Tudo isso me veio à mente, quando, ainda acomodado no assento do carro, vi-o seguir, em passos lentos, para as bandas do bairro Pereiros. De relance, passou-me pela cabeça segui-lo para ver onde ele morava e insistir em ajudá-lo com algo por conta da enfermidade. Não reuni coragem.

Ponderei que a vida daquele personagem não poderia sofrer invasão. Deveria permanecer enigmática, como sempre o fora. Sem aproximações nem intimidades. Que tudo seguisse como sua própria identidade: nunca revelada.

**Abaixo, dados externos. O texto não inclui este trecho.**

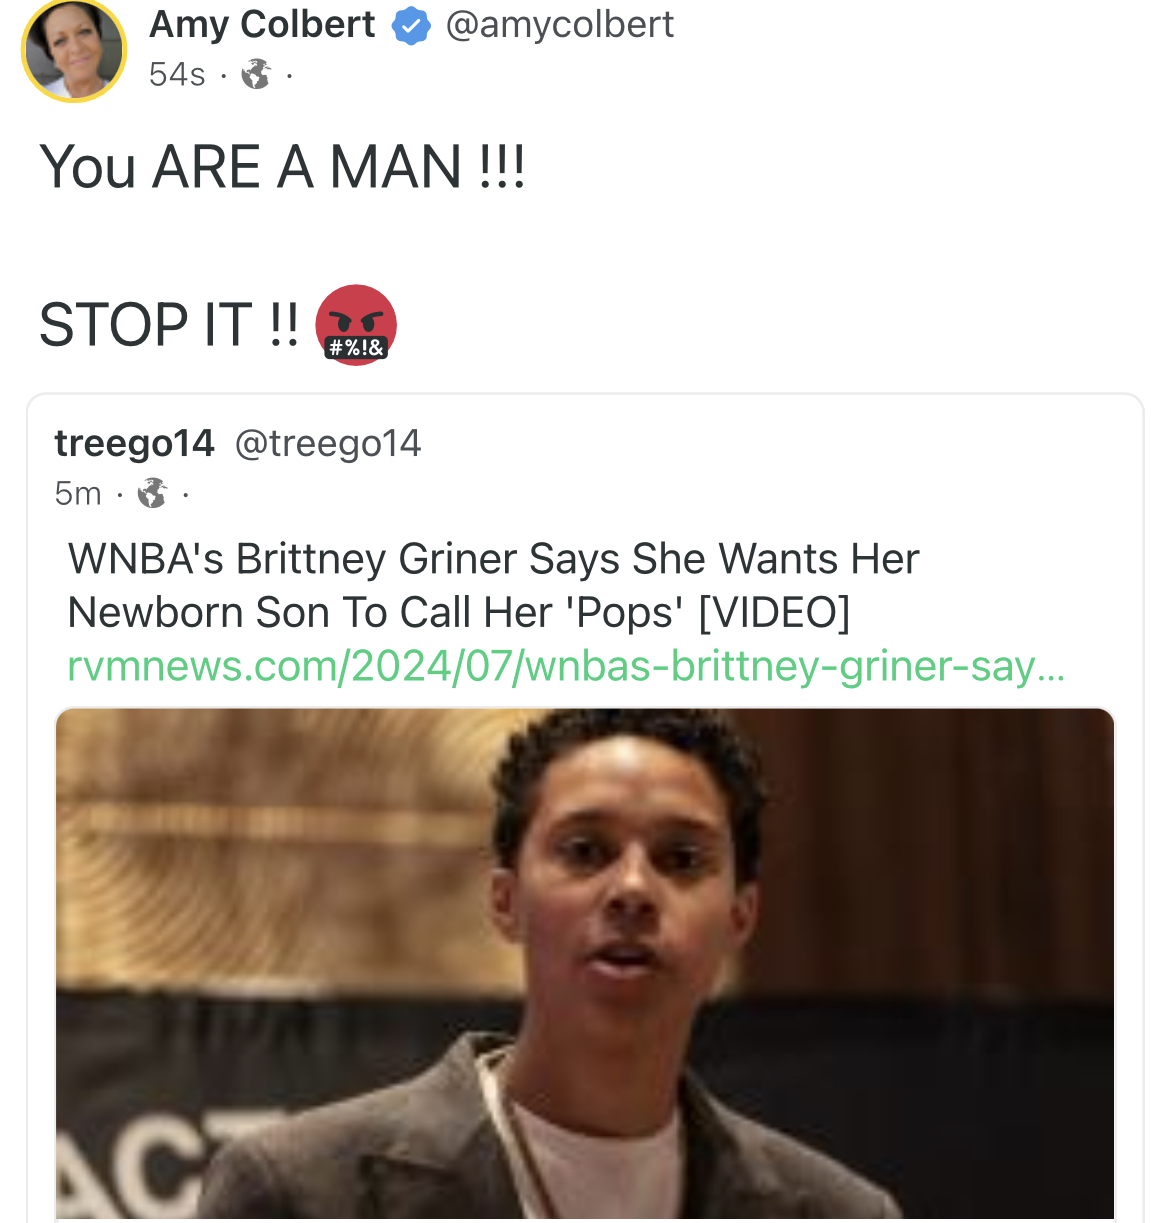Click globe visibility icon beside 54s

click(256, 74)
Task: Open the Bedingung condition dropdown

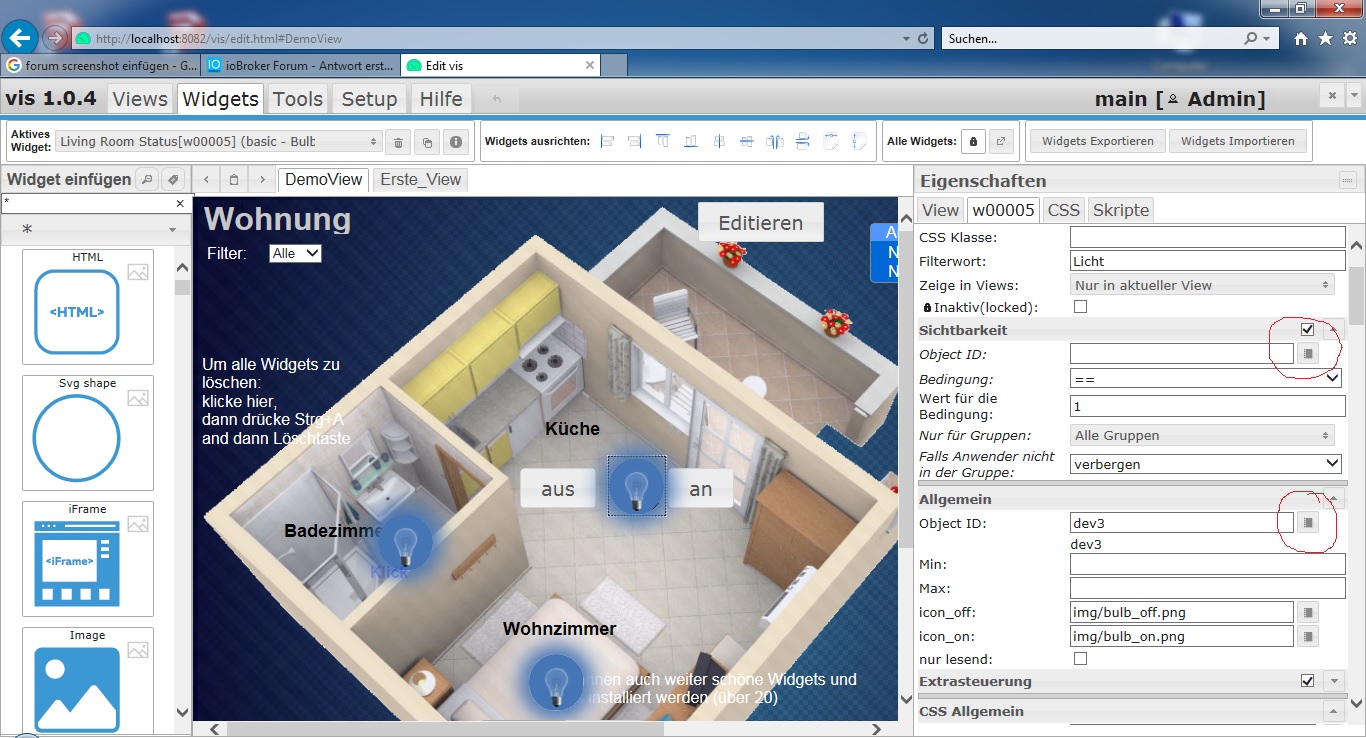Action: point(1206,379)
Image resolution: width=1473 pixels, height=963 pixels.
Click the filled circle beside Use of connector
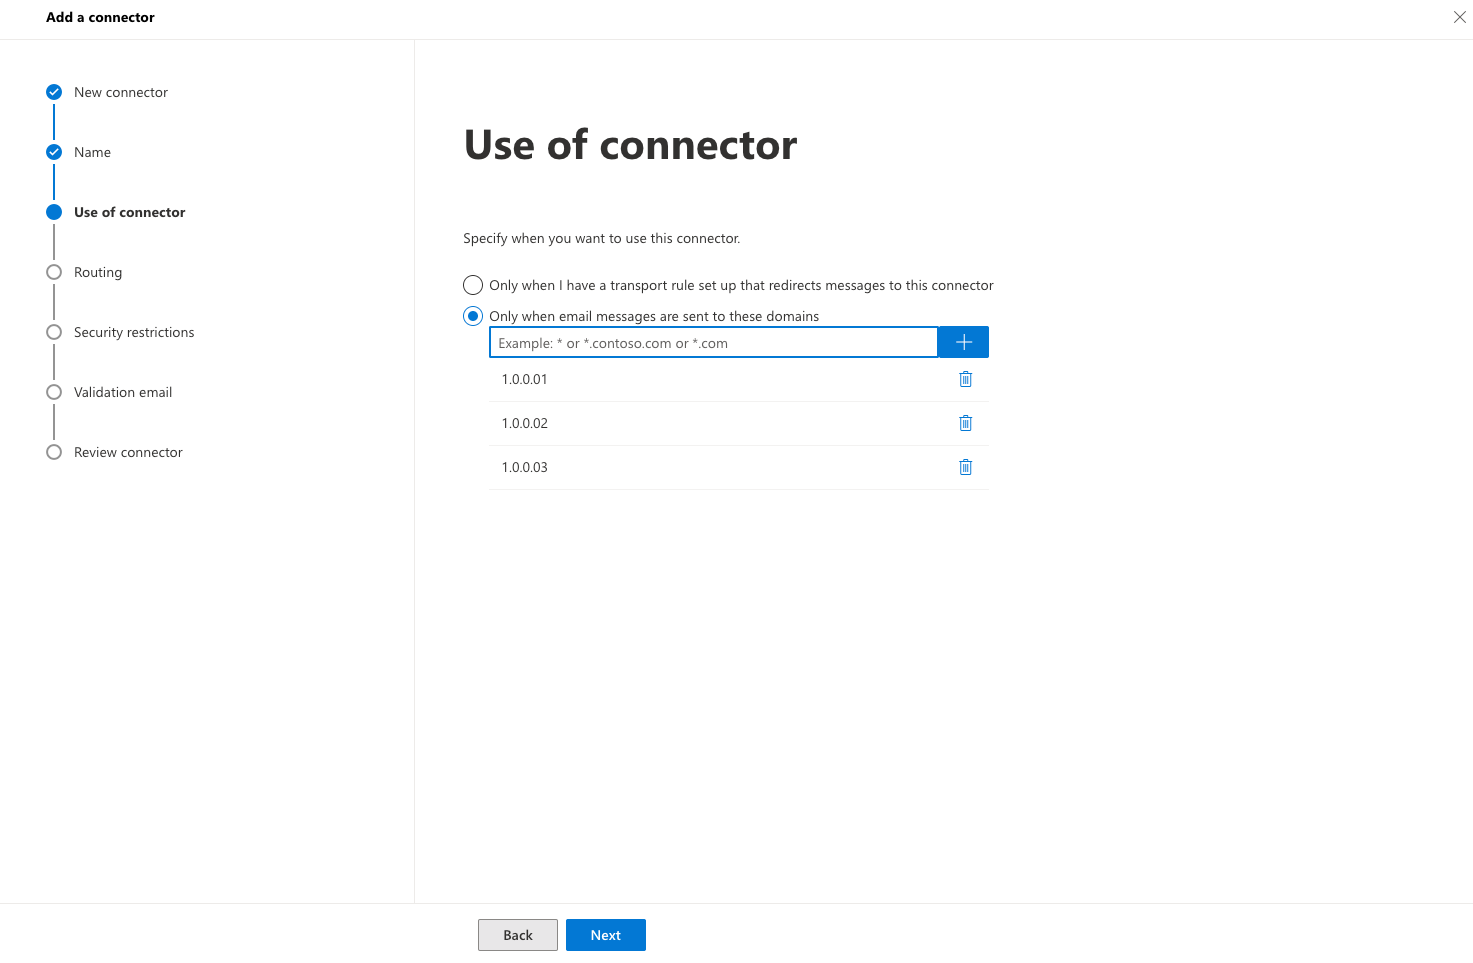click(x=53, y=212)
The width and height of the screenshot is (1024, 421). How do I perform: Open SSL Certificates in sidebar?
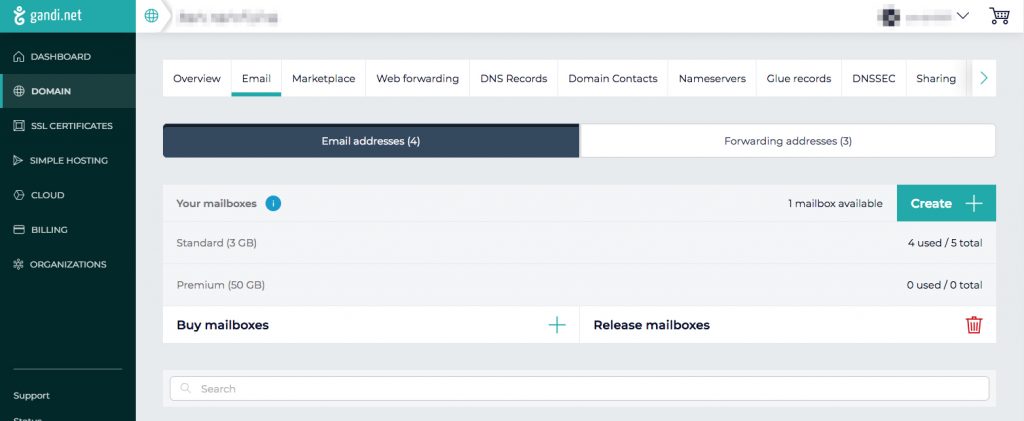click(70, 126)
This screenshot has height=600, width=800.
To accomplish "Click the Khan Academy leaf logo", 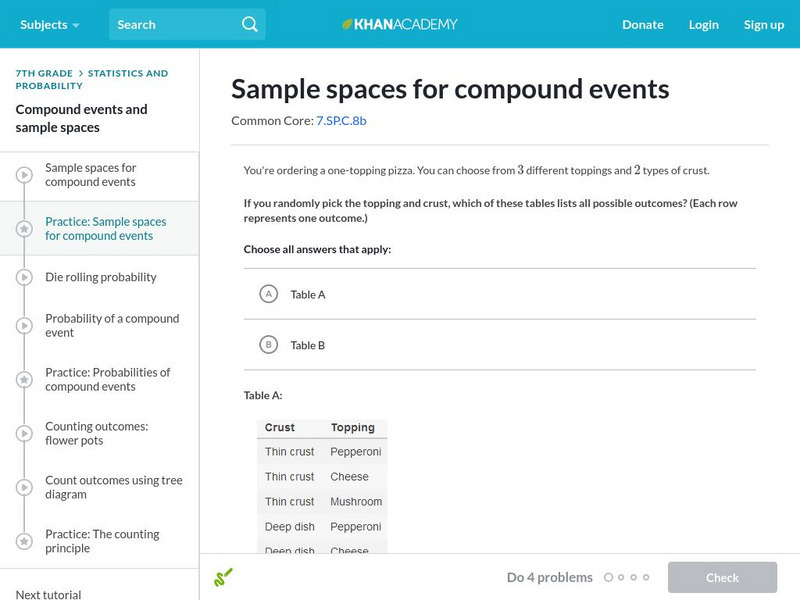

Balão. Balão do Pax. Só isso bastou para que ele vivesse seus dias nessa dimensão terrena. Creio mesmo que, na única vez que ele mudou de posição, deve ter sido acolhido pelo porteiro do céu com galhardia: “Entre Balão, e escolha o melhor lugar para assistir (e viver) à película da Paz. Desse bilhete de ingresso você se fez merecedor”.

David de Medeiros Leite – Doutor em Direito e professor da Universidade do Estado do RN (UERN).

* Texto originalmente publicado na Revista da Academia Norte-Rio-Grandense de Letras, N° 43.